La revisione è in corso per molti membri, mentre Belgio, Francia, Ungheria, Italia, Malta, Polonia, Romania e Slovacchia hanno avviato una revisione per stabilire quali misure sarà necessario prendere per affrontare le proprie carenze.

Le manovre correttive non sono certo una novità per l’Unione Europea: le pubblicazioni dei rapporti sul deficit dei Paesi hanno cadenza annuale, e durante il Covid hanno incluso un numero ancora maggiore di membri, colpevoli di mancanze eccessive. 

Piuttosto deve allarmare il fatto che l'UE nel suo complesso abbia registrato un deficit del 3,5% nel 2023, così come il rapporto tra debito e prodotto interno lordo pari all’81,7% in tutta la regione.

Gli elevati livelli di debito e il deficit di bilancio hanno spinto alcuni membri verso l’austerità economica.
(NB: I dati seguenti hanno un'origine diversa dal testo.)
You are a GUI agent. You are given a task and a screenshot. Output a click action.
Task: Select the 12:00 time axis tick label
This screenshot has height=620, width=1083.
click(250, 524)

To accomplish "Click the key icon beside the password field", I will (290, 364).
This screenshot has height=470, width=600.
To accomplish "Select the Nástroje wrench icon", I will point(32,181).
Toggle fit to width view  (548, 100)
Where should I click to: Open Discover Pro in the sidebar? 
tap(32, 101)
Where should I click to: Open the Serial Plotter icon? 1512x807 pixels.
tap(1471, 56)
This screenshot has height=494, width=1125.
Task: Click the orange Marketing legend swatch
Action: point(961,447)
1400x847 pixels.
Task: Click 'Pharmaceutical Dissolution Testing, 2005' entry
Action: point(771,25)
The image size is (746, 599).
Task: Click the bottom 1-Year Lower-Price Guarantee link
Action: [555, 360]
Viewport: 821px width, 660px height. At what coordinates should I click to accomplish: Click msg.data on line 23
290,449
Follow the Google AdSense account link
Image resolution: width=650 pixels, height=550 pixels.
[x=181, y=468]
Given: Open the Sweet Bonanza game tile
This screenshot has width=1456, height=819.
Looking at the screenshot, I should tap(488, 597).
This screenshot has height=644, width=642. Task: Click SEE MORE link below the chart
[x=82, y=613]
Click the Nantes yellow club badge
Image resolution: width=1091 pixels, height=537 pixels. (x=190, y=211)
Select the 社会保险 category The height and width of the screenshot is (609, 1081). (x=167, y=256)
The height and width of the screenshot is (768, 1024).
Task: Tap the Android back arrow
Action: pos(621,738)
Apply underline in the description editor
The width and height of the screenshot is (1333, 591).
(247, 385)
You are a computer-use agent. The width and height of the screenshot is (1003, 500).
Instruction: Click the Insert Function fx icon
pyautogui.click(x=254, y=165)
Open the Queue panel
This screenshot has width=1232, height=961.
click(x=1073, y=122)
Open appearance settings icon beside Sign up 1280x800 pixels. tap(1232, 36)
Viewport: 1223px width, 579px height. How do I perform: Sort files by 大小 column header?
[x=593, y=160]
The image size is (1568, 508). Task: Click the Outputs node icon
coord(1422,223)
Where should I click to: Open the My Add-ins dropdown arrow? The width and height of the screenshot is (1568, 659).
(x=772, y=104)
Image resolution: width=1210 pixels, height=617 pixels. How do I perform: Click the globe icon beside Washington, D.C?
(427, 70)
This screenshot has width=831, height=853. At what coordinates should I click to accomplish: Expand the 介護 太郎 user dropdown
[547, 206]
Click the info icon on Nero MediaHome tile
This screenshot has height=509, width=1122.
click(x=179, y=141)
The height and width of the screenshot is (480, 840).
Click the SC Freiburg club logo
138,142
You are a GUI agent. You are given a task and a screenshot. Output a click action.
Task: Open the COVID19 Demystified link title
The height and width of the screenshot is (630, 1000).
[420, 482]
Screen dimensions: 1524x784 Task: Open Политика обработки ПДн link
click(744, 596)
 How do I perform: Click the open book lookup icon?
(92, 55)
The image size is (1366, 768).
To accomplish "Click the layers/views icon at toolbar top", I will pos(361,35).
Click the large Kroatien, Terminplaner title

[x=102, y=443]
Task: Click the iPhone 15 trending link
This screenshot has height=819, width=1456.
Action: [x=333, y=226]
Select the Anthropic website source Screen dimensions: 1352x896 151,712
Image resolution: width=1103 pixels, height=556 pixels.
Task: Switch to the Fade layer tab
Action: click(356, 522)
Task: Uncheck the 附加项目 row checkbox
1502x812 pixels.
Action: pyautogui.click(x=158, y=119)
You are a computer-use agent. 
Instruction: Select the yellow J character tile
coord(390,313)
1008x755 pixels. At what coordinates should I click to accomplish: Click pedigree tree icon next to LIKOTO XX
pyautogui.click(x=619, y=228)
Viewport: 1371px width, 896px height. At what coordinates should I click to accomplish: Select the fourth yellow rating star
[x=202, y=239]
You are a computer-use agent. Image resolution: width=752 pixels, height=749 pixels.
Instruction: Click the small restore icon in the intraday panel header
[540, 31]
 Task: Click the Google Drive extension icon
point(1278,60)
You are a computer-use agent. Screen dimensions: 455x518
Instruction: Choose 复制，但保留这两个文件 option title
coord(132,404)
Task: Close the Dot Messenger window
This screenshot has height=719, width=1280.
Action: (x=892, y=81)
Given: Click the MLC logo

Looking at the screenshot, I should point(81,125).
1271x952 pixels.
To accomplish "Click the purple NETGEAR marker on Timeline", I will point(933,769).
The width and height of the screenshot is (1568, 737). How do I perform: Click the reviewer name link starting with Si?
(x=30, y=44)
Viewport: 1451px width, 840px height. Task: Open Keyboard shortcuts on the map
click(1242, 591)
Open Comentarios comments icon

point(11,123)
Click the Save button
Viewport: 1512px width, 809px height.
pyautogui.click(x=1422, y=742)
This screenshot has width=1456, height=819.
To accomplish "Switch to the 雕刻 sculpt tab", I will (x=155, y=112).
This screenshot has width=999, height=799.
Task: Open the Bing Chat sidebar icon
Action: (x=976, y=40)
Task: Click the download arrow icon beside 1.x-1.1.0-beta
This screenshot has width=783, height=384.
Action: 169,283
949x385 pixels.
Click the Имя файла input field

Così, mentre Francia e Finlandia tagliano le spese, la Spagna ha iniziato ad aumentare le tasse in modo significativo.

Misure che potrebbero rivelarsi insufficienti, poiché i costi per la difesa e la svolta “green” superano sia le spese ridotte sia gli aumenti delle tasse. La stessa Francia, seconda economia dell’UE ha un deficit pari al 5,5% e si appresta a stanziare 26,4 miliardi di euro in più per l’economia sostenibile.

Un altro Paese che lotta in prima fila per raggiungere i propri obiettivi ambientali è la Germania: investimento che ha creato diversi buchi nel bilancio tedesco, con decine di miliardi mancanti nelle spese proposte. La coalizione di governo si è allora mobilitata per prelevare denaro da un fondo speciale di emergenza, con la conseguente decisione da parte della Corte Suprema di intervenire per limitare la spesa.

Anche le politiche economiche protezionistiche giocano un ruolo cruciale nel bilancio dei membri dell’UE. La Francia si è particolarmente impegnata in tal senso, sollevando barriere volte a “proteggere” alcune industrie nazionali: una mossa che ostacola ulteriormente la già indebitata economia francese, che rinuncia così alla grossa fetta di guadagno derivante dalla cooperazione con controparti estere.

L’ultimo importante aspetto da evidenziare è l’aumento della spesa europea per la difesa. Al momento gli Stati Uniti non sembrano avere alcuna intenzione di scendere personalmente in campo per frenare l’avanzata russa: di conseguenza, l’Europa potrebbe dover finanziare la propria difesa. Nel solo biennio 2022-23 la spesa per la difesa europea è aumentata del 16%, con la Polonia che ha registrato un incremento di quasi il 70%.

Una misura necessaria, in quanto gli Stati Uniti hanno tradizionalmente finanziato gran parte della spesa per la difesa della Nato, permettendo così agli Stati membri di investire in infrastrutture green e nei programmi di assistenza pubblica.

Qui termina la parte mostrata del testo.